The point is that a vast marjority of documents are actually very simple and do not require the features of Microsoft Office to produce.
Sure. These documents may have a lot of value. And a smart business will pick tools that enable their people to produce those documents. There are certainly cases where Microsoft Office's features justify the price. But just because a document is valuable does not mean it requires expensive tools to produce.
>>What could be better than a command line
>>driven office suite.
Umm - a sharp stick in the eye?
Command line driven word processor? Command line driven spreadsheet? Is this 1978?
Although it would help if there were some more or less standard file format for documents, the central problem is that the various word processor software writers have implemented vastly different document models. The file formats reflect this model. Even if Microsoft and WordPerfect and Sun and whoever else agreed upon a standard file format, it would still be nearly impossible to accurately import complex documents from one word processor to another, because for some features in one document model, it's virtually impossible to represent that feature correctly in another's document model. That's the biggest hurdle, and that is not going to change any time soon.
Guns don't kill people -- people kill people.
But the guns seem to help a bit. (apologies to Eddie Izzard)
Well, there are several of premature remarks here. "Java is slow", "it's not free", "it's not Office/StarOffice/KOffice", etc...
Just to let you all know. I actually tried it.
I used it to whip up an updated version of my resume, and saved in in rtf, doc, and html. I then proceeded to open the doc and rtf in Word, and the html in various browsers, only to find they all looked exactly as expected.

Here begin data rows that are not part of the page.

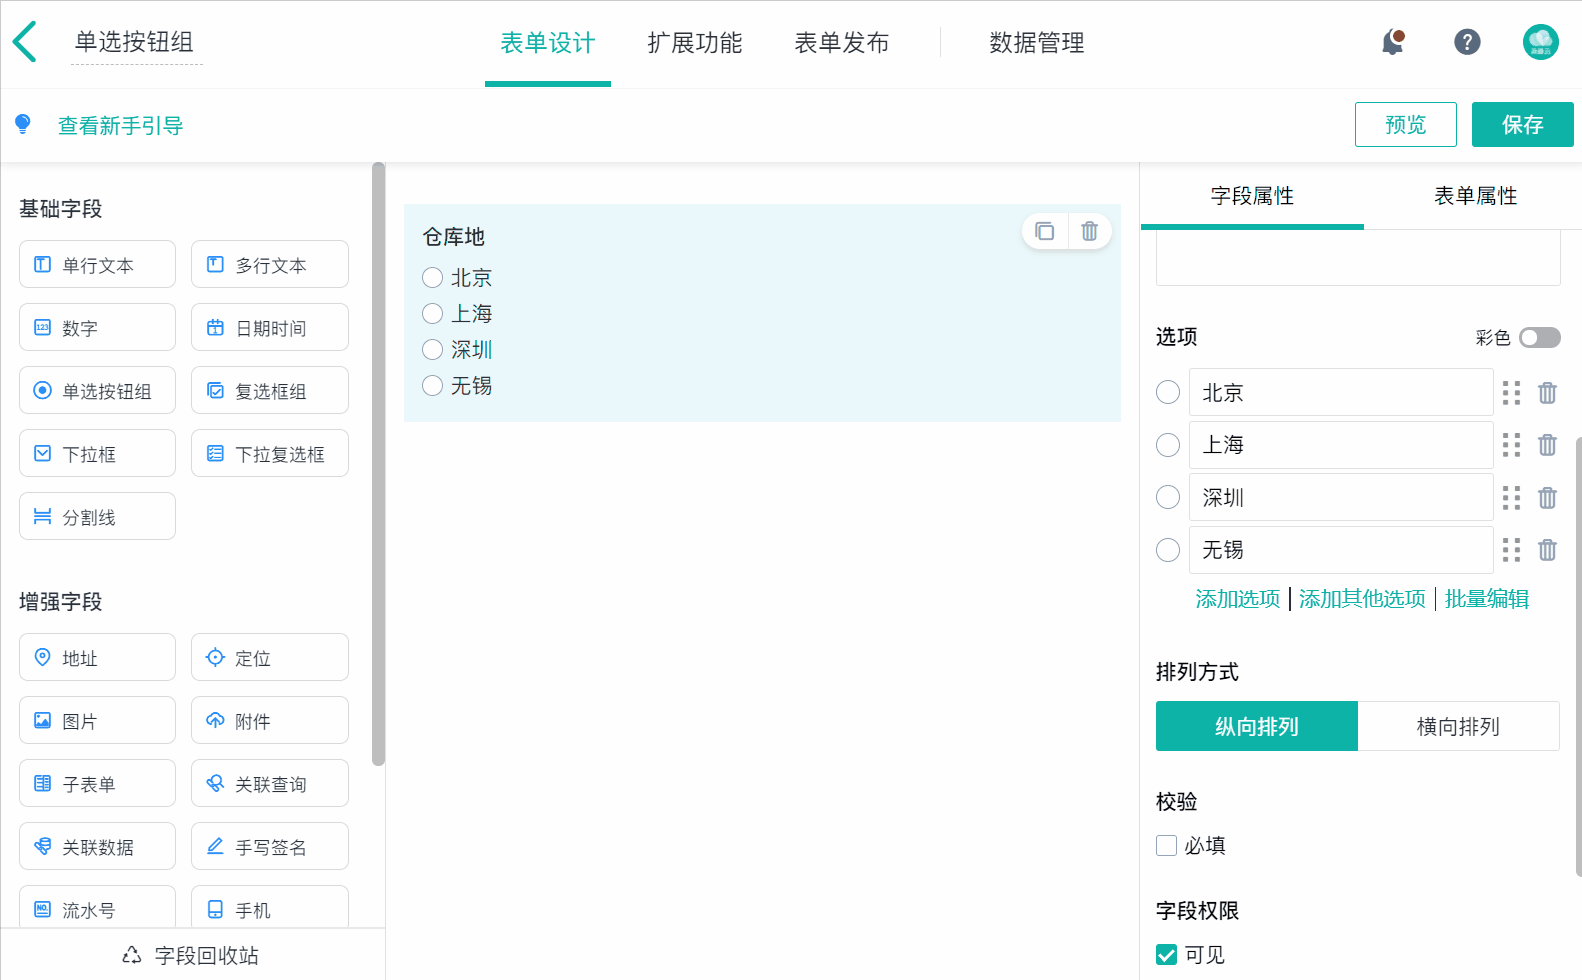The height and width of the screenshot is (980, 1582).
Task: Click the 北京 option text input
Action: tap(1341, 393)
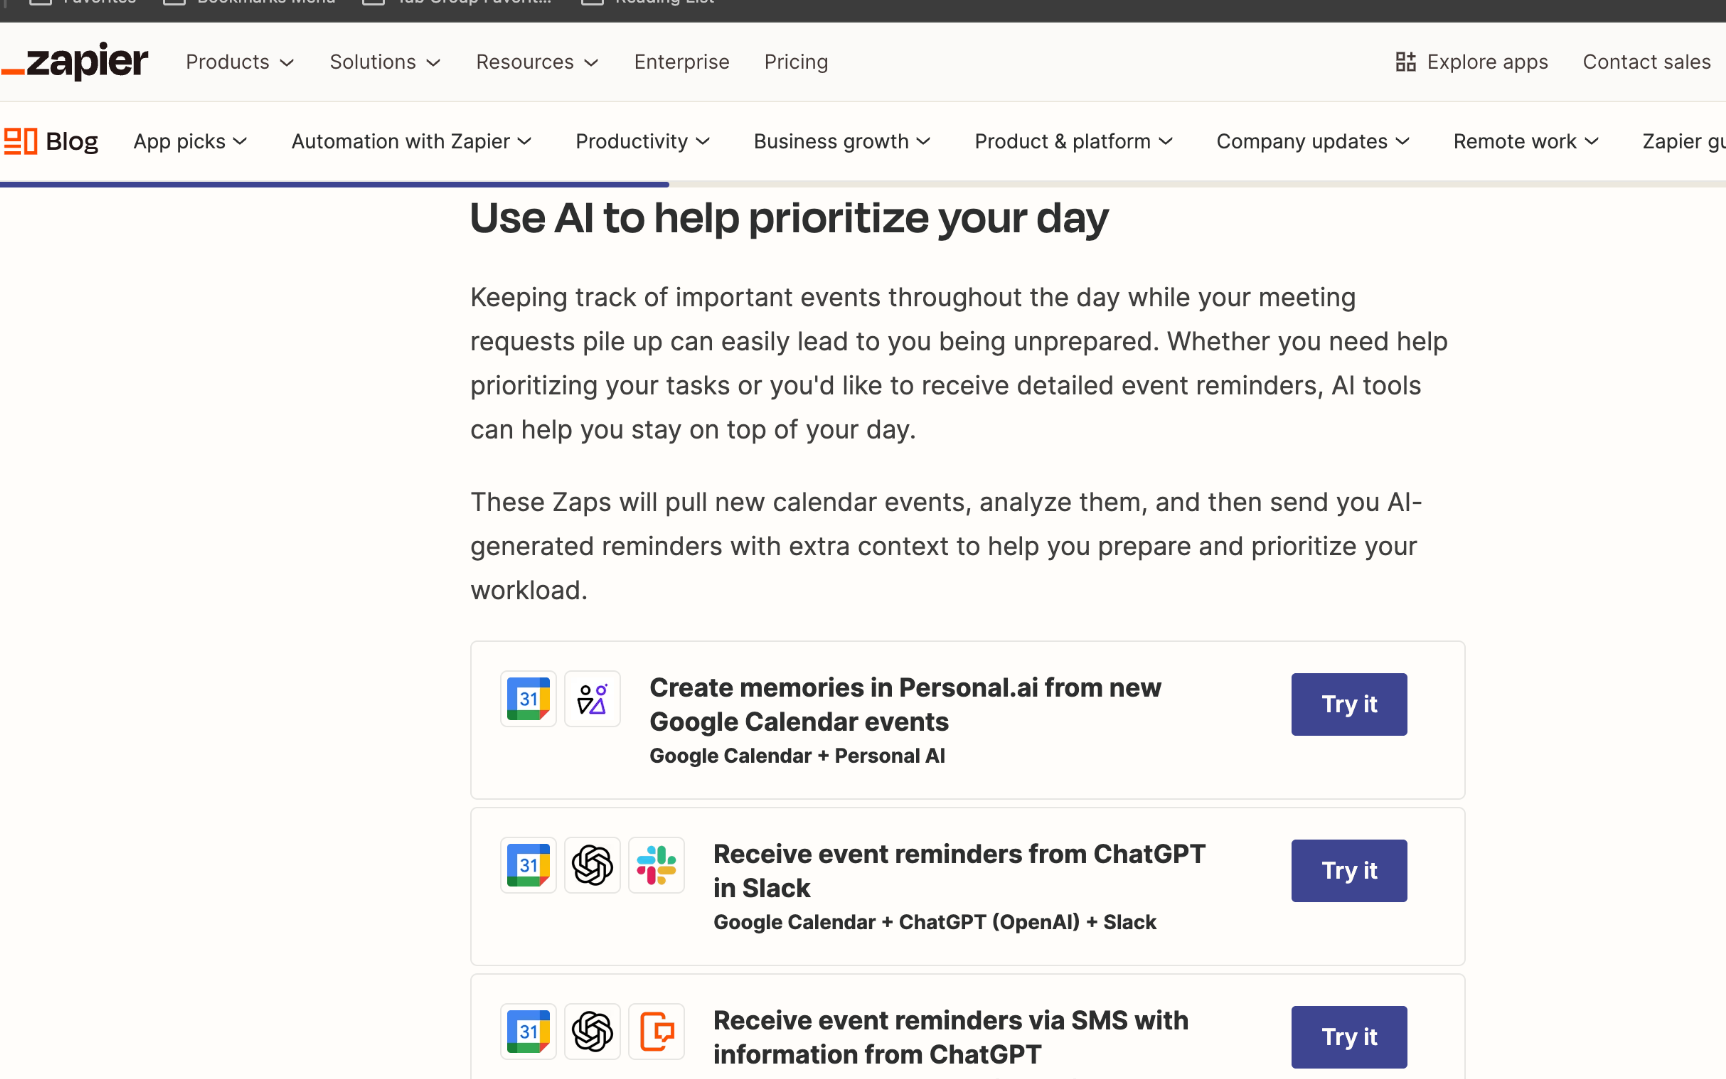Select the Google Calendar icon in the SMS Zap
The width and height of the screenshot is (1726, 1079).
(x=528, y=1031)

I thought that was rather nice.
-... ---
Well, come on. I think the reviewer was talking about fairly basic things. Extra spacing between lines or characters when you paste text is something that I'd reasonably expect not to happen.
Sure, both XP and Thinkfree have faults. In my opinion, though, if the faults involve *basic* functionality, the annoyance factor shoots up pretty quick.
Has anyone else tried HancomOffice?
It is a non-java MS Office clone that seems excellent from what I've seen so far. And it's less than $50! (It used to be less than $30!!) I haven't used it very much yet (I'm not much of an office software kind of guy; I'm a geek) but it seems stable and it has correctly understood every MS format file I have tried to use with it. It supports MS Word, Excel, Powerpoint, etc.
It's a Qt based application; works great on KDE.
No, I'm not associated with them in any way other than having used the software.